Friday, April 17, 2009

Book Impressions

The formality of the book review is a great thing but I must confess that I'm obsessed with copying down passages that resonate with me. I feel pretty anxious if I don't preserve a fragment or paragraph somewhere because it is a way of cataloguing the book in my brain. I hope to contruct an uneven and long trail of found words--fictional accounts that reflect some of my realities and the equal and opposing truths that make our world both bleak and wonderful. I recently read two very good books--The Gathering by Anne Enright and The Sorrows of An American by Siri Hustvedt. 
The Gathering is a book of immense power. Both were gifts from my permanent housemate -- the first he found while he was away in Delhi and the second, here in Singapore. He has my eternal gratitude for introducing me to Enright's wonderful writing. Here is a paragraph I felt compelled to copy. I haven't put it in a notebook yet like I usually do, but recording it on this blog seems to assuage the anxiety of losing track of it. 
"There are so few people given us to love. I want to tell my daughters this, that each time you fall in love it is important, even at nineteen. Especially at nineteen. And if you can, at nineteen, count the people you love on one hand, you will not, at forty, have run out of fingers on the other. There are so few people given us to love and they all stick."
Siri Hustvedt's 'What I Loved' is a stunning book so I had great expectations for her newest book,  'The Sorrows of An American'. She explores psychotherapy and neurological machinations as well as the compulsion to document, exhibit and reveal. My only quarrels with this book were a couple of almost made-for-Hollywood type climactic scenarios. That said, it is a great read and this bit stayed with me. It is so, so brilliant:
"I've often thought none of us is what we imagine, that each of us normalises the terrible strangeness of inner life with a variety of convenient fictions."

Wednesday, April 15, 2009

It's a mad, mad world

Is it a sign of a feeble mind to latch on to a song by Tears for Fears in the un-ending sameness that is the inside of a mall? I walk around the giant mall I work next to and I'm always reminded of these words; "All around me are familiar faces/Worn out places, worn out faces/Bright and early for their daily races/Going nowhere, going nowhere."

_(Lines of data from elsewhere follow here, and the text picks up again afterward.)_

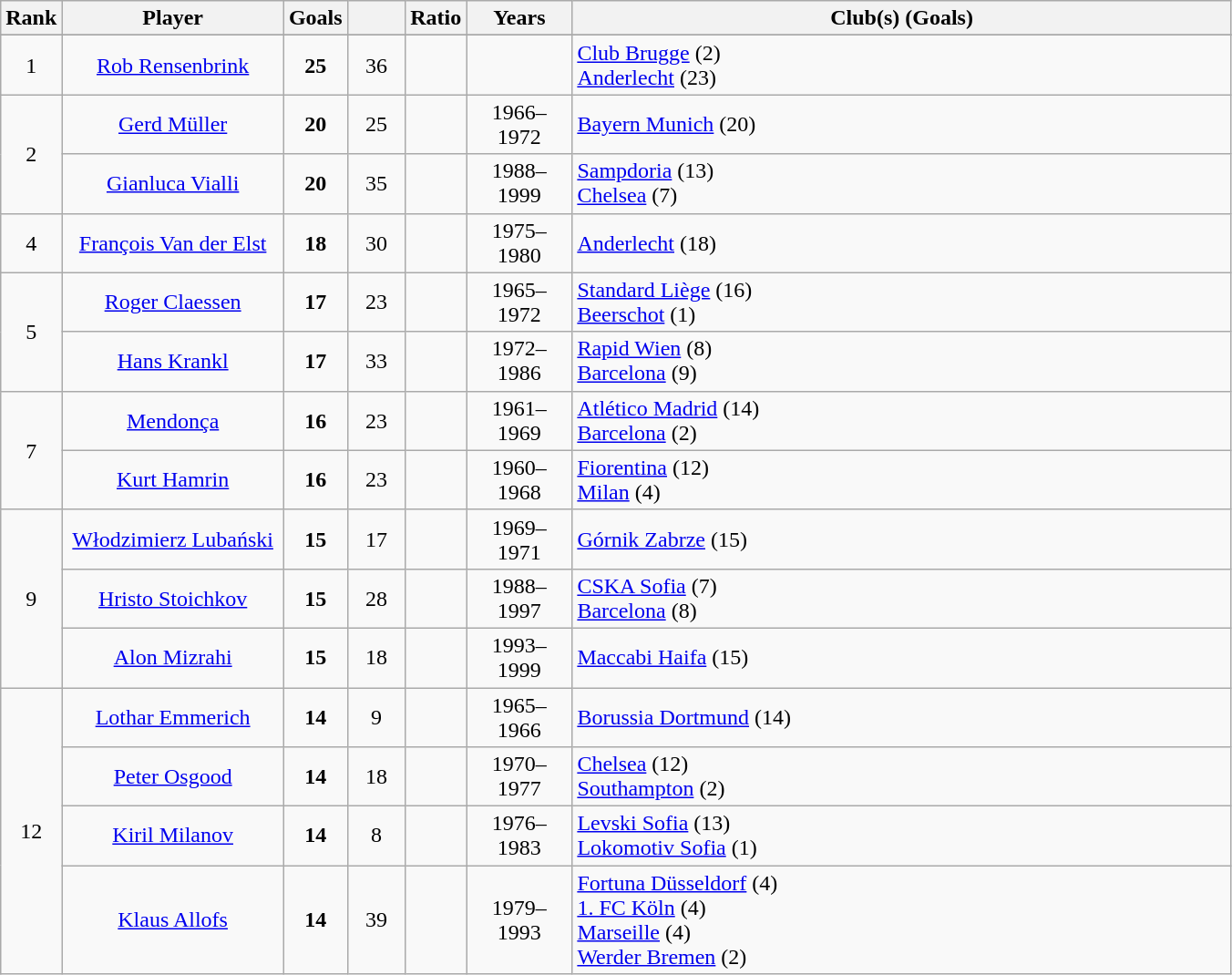
Rank [31, 18]
Włodzimierz Lubański [173, 539]
Anderlecht (18) [902, 242]
Sampdoria (13)Chelsea (7) [902, 184]
Goals [315, 18]
François Van der Elst [173, 242]
36 [376, 66]
Lothar Emmerich [173, 716]
Klaus Allofs [173, 920]
Atlético Madrid (14)Barcelona (2) [902, 421]
Club Brugge (2)Anderlecht (23) [902, 66]
1988–1999 [519, 184]
Club(s) (Goals) [902, 18]
12 [31, 830]
Ratio [436, 18]
Gianluca Vialli [173, 184]
Gerd Müller [173, 124]
1988–1997 [519, 598]
Chelsea (12)Southampton (2) [902, 776]
1966–1972 [519, 124]
1972–1986 [519, 361]
Hristo Stoichkov [173, 598]
7 [31, 450]
Roger Claessen [173, 303]
1961–1969 [519, 421]
Rob Rensenbrink [173, 66]
1965–1966 [519, 716]
Borussia Dortmund (14) [902, 716]
1969–1971 [519, 539]
CSKA Sofia (7)Barcelona (8) [902, 598]
Alon Mizrahi [173, 658]
Peter Osgood [173, 776]
Mendonça [173, 421]
8 [376, 837]
30 [376, 242]
Fortuna Düsseldorf (4)1. FC Köln (4)Marseille (4)Werder Bremen (2) [902, 920]
1965–1972 [519, 303]
Player [173, 18]
1 [31, 66]
Standard Liège (16)Beerschot (1) [902, 303]
Years [519, 18]
Bayern Munich (20) [902, 124]
39 [376, 920]
1960–1968 [519, 479]
Kiril Milanov [173, 837]
Hans Krankl [173, 361]
35 [376, 184]
1976–1983 [519, 837]
Górnik Zabrze (15) [902, 539]
Levski Sofia (13)Lokomotiv Sofia (1) [902, 837]
1970–1977 [519, 776]
Fiorentina (12)Milan (4) [902, 479]
4 [31, 242]
33 [376, 361]
28 [376, 598]
2 [31, 154]
1993–1999 [519, 658]
Maccabi Haifa (15) [902, 658]
1979–1993 [519, 920]
5 [31, 332]
Kurt Hamrin [173, 479]
1975–1980 [519, 242]
Rapid Wien (8)Barcelona (9) [902, 361]
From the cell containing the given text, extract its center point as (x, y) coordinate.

I look at the store windows and there are so many ugly clothes that money can buy and think that it is just as well I don't really have all that much money, right now at least. Think of it; Grey leopard print tights, leopard print bra with underwiring hard enough to cut the soft skin that usually covers a woman’s ribs. Even if she has unfortunate taste in clothes, it is too harsh a punishment.

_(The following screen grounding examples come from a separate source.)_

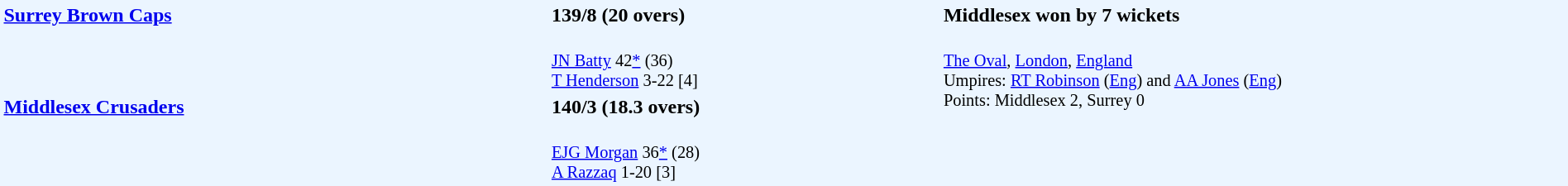
Middlesex Crusaders (275, 139)
JN Batty 42* (36) T Henderson 3-22 [4] (744, 61)
140/3 (18.3 overs) (744, 107)
The Oval, London, England Umpires: RT Robinson (Eng) and AA Jones (Eng) Points: Middlesex 2, Surrey 0 (1254, 107)
Surrey Brown Caps (275, 47)
EJG Morgan 36* (28) A Razzaq 1-20 [3] (744, 152)
139/8 (20 overs) (744, 15)
Middlesex won by 7 wickets (1254, 15)
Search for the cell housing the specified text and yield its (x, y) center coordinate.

It is all rather absurd--the shiny floors of shops, the too-bright lights and the made-up salesgirls with the fake, glued-on, too-impossibly-thick caterpillar eyelashes and the for-sale signs and the everything-must-go loudness of the piped-in muzak that surrounds my head as it registers 'Made in China,’ 'Made in China' and ' Made in China ' labels all around the Disneyland wondering, wondering, wondering how many hours somebody worked to deliver this batch of clothes or those shoes and these bags and how much they got paid and what percentage mark-up and why am I wandering about here with my aching feet on ill-thought high heels when I won’t buy anything and what if I do buy that foxy grey top with the metal sequins that nobody over 25 should rightly attempt to wear, what would that choice make me? An easily-influenced, insecure woman who is responding excellently to all the advertisements that urge her to cling desperately to the vestiges of girlhood, that's what.

Turns out that maybe, just today, I know better than to be that woman. That's the great thing about growing older. Some of us really do get wiser, even if wisdom only strikes momentarily, like clear lightning, disappearing swiftly again into clouds of unreason.